Tumor Necrosis Factor Alpha Stimulates Adenylyl Cyclase Activity in Human Myometrial Cells

Cytokines such as tumor necrosis factor (alpha)(TNF(alpha)) have been implicated in amniotic fluid infections and preterm and term labor. The underlying mechanisms are incompletely understood. In some smooth muscle cells, TNF(alpha) affects function of the (beta)-adrenergic/adenylyl cyclase pathway. The present study was performed to examine the effects of chronic TNF(alpha) exposure on adenylyl cyclase activity in cell cultures of human myometrium.
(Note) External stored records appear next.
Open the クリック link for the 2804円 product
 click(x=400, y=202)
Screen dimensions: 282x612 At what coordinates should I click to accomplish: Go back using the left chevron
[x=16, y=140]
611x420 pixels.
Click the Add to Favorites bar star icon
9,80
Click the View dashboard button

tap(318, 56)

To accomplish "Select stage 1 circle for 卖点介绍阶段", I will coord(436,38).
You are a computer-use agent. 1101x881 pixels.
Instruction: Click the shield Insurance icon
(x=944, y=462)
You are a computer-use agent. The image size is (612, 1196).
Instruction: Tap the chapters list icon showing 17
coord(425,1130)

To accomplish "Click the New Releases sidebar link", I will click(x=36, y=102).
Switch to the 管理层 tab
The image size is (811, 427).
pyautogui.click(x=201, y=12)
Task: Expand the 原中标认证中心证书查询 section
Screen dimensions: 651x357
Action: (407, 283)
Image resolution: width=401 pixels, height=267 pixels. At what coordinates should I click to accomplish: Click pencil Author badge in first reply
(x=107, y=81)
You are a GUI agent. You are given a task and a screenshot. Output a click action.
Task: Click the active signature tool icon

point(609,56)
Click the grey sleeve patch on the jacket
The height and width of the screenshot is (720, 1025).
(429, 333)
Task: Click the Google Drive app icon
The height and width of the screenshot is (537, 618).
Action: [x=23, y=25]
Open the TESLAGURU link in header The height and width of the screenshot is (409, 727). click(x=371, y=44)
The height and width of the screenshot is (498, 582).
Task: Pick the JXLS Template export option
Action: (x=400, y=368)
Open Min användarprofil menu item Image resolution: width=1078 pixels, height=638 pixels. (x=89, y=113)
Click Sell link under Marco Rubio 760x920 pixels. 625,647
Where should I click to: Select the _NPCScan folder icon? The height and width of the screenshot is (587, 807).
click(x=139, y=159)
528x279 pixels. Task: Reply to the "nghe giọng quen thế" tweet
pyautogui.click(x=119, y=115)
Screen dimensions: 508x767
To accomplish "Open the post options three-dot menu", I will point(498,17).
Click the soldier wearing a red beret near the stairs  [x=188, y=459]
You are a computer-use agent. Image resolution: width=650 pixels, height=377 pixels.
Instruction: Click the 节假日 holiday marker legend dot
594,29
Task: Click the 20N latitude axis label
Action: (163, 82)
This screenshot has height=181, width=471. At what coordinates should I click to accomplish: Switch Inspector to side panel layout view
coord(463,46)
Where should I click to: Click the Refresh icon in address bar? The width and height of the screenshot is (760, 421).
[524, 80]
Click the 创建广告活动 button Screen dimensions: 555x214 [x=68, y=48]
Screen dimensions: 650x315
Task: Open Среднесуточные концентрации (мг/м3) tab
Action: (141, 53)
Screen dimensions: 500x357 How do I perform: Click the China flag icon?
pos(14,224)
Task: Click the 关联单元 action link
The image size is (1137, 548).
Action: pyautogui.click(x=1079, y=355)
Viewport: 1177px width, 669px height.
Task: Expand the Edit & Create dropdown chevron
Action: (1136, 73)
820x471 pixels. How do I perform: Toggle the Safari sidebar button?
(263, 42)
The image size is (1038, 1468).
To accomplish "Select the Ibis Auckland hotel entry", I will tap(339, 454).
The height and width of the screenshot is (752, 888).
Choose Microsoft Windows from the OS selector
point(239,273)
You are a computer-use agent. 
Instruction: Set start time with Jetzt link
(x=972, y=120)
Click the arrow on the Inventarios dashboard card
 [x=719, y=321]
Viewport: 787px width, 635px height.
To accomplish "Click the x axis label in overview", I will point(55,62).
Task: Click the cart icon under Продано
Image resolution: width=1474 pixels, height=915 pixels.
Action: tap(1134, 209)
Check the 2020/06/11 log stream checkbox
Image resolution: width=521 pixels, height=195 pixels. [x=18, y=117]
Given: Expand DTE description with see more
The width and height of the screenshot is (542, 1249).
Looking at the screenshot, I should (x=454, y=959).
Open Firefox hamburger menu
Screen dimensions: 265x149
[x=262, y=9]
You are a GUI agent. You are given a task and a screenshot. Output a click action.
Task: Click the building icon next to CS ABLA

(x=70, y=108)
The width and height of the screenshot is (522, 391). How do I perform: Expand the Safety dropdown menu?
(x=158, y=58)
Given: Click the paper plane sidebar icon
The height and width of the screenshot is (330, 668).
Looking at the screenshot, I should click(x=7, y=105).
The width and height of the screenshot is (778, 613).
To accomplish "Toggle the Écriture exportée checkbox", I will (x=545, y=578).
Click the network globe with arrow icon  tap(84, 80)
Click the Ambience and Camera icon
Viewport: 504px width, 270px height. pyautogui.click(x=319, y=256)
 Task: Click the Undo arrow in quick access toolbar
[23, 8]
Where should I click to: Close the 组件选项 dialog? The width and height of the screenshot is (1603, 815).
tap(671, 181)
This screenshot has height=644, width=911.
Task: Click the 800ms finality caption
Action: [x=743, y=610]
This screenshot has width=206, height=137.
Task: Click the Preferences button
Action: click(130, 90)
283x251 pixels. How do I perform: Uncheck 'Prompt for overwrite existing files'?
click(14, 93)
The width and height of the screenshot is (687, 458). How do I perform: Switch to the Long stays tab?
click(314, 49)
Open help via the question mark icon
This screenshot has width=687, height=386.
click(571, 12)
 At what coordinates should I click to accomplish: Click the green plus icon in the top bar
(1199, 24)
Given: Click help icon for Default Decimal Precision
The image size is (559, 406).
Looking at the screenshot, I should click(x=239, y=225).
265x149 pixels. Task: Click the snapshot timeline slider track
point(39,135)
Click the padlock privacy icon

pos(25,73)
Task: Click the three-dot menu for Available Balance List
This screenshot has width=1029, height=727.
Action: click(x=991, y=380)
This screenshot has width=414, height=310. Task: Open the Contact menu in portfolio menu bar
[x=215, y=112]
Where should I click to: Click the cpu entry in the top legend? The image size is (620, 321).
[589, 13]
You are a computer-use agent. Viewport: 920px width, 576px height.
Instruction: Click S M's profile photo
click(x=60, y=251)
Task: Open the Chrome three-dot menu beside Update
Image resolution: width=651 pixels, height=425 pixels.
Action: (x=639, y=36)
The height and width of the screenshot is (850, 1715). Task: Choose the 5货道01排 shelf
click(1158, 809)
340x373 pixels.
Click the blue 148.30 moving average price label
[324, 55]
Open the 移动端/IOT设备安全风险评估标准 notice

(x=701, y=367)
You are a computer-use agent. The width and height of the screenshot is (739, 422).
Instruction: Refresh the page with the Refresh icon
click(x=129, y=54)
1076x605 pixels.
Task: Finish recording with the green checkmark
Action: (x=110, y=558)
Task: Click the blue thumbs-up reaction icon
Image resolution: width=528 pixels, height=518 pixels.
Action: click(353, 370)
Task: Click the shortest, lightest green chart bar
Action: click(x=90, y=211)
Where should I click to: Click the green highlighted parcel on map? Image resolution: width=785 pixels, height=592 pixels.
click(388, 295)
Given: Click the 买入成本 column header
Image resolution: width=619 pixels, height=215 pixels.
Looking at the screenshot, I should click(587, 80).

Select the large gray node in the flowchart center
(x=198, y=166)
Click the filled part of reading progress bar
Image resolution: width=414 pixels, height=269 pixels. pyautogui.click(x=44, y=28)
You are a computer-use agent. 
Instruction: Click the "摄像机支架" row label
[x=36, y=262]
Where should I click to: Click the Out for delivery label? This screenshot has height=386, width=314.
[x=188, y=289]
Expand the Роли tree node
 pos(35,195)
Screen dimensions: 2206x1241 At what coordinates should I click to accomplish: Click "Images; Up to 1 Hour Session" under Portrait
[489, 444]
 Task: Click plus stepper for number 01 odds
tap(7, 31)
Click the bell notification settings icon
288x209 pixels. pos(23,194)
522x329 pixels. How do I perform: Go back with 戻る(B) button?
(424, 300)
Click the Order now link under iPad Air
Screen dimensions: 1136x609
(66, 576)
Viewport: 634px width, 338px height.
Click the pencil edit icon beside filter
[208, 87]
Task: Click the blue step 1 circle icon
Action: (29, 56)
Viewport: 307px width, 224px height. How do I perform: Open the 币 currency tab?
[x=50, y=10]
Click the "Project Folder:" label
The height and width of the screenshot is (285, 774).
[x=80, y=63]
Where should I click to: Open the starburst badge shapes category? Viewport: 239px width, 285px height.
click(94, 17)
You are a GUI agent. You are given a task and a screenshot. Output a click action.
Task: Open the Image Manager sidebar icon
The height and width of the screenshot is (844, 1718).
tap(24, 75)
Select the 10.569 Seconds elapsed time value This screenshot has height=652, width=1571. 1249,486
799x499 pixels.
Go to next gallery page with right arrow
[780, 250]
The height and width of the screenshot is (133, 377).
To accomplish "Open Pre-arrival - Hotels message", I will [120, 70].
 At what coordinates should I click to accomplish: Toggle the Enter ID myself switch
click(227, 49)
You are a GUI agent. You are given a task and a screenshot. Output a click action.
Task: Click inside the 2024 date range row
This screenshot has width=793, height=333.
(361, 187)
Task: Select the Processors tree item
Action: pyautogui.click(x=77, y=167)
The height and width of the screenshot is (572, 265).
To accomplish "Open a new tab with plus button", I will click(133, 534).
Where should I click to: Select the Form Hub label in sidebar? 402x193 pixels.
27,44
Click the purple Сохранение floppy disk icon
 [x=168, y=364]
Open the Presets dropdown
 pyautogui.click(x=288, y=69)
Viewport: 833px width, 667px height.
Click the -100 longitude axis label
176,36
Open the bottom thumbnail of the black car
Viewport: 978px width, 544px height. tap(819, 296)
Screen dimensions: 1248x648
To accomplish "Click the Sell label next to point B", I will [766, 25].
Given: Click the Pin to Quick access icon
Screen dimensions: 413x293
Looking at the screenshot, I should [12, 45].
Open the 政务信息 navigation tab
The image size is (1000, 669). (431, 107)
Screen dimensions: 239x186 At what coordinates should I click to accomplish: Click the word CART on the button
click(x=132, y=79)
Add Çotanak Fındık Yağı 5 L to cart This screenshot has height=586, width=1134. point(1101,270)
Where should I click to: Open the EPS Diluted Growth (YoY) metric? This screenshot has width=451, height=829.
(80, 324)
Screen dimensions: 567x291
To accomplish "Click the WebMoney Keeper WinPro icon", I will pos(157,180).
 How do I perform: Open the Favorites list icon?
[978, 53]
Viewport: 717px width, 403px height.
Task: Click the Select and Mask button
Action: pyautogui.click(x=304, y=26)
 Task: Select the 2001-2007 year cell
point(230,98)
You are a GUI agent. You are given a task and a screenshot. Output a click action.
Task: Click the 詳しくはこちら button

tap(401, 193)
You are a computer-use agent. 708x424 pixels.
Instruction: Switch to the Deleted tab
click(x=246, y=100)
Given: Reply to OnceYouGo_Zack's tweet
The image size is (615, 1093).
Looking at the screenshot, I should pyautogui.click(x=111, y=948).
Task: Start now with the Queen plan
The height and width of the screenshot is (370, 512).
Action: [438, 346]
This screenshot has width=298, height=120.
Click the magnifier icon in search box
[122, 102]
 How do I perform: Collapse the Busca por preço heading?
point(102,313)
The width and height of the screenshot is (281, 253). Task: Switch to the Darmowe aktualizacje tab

Chronic TNF(alpha) exposure led to a dose- and time-dependent increase in basal-, GTP-, NaF-, and forskolin-stimulated adenylyl cyclase (AC) activity. The increase in AC activity was not mediated by changes in the expression of the heterotrimeric G proteins Gs(alpha) or Gi(alpha) as determined by immunoblotting. In addition, increases in AC activity occurred in the presence of indomethacin, indicating that these changes were not provoked by TNF(alpha)-induced changes in prostaglandin production. The present results suggest that TNF(alpha)-induced increases in AC activity in human myometrial cells obtained from the lower uterine segment occur at the level of G-protein/AC interaction or at the level of the AC enzyme itself.